• _Set problem_:
Put these lines into a Markdown table with two columns, No. and Line: give each line its row number in No. and its text in Line, skipping any blank lines.

• _Raw data_:
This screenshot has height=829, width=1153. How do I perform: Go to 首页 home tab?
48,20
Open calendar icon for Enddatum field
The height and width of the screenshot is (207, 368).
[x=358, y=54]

• _Correct answer_:
| No. | Line |
|---|---|
| 1 | This screenshot has height=829, width=1153. How do I perform: Go to 首页 home tab? |
| 2 | 48,20 |
| 3 | Open calendar icon for Enddatum field |
| 4 | The height and width of the screenshot is (207, 368). |
| 5 | [x=358, y=54] |